Record set —
════
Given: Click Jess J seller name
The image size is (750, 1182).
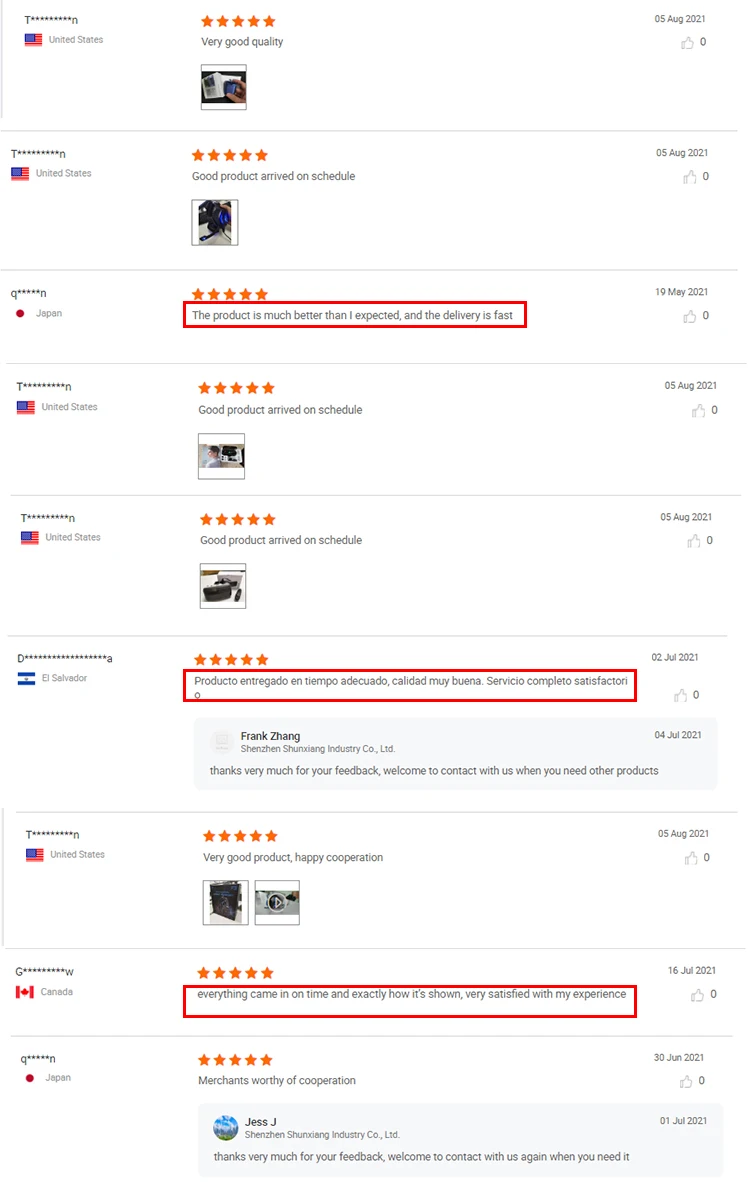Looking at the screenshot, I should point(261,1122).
════
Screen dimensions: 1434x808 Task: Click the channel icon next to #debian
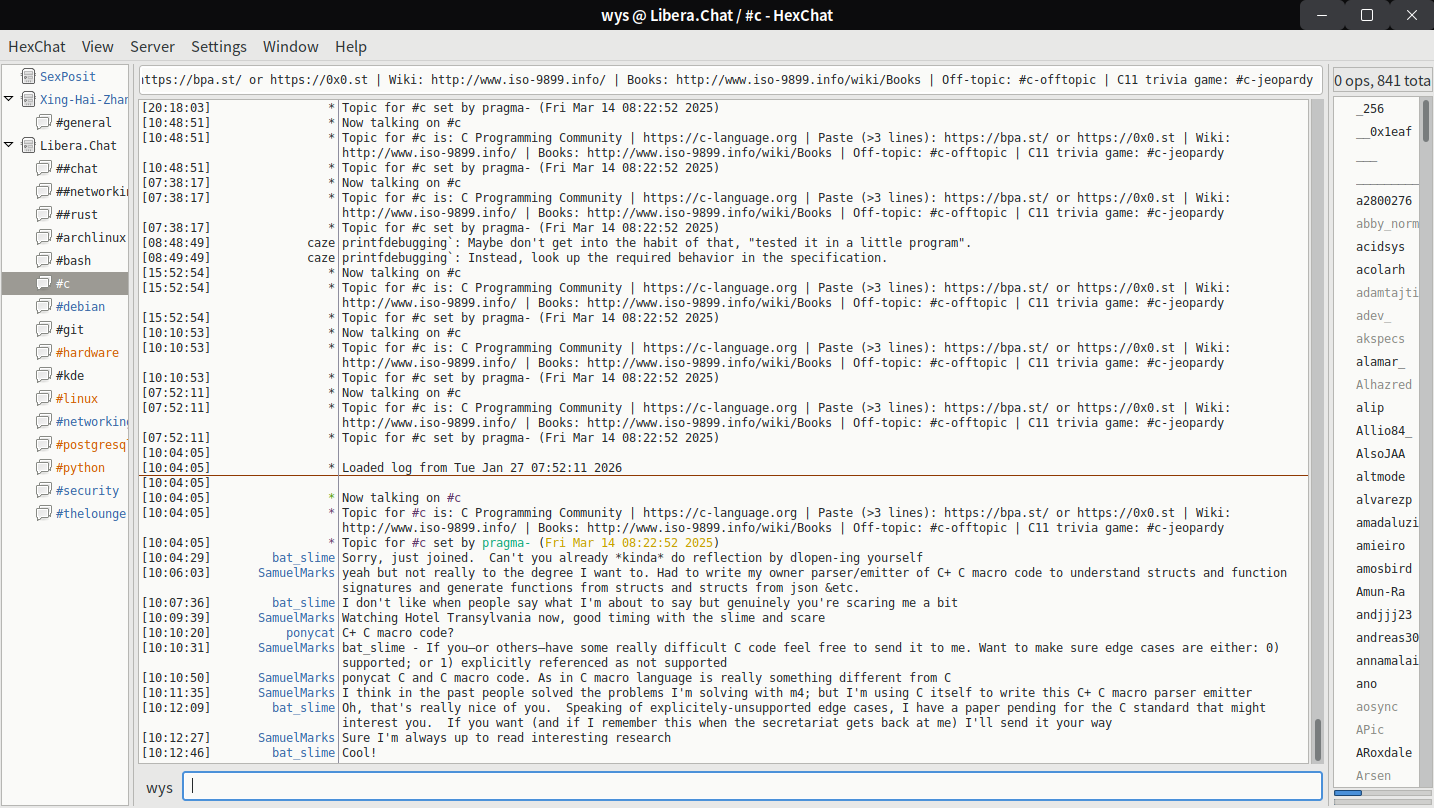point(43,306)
════
Task brief — Please copy out the items word for word, starting with the line that contains "Screen dimensions: 1434x808" and going on through the line that contains "point(43,306)", with both of those lines included. Leave the pictures out.

Solution for this exercise —
Screen dimensions: 1434x808 Task: Click the channel icon next to #debian
point(43,306)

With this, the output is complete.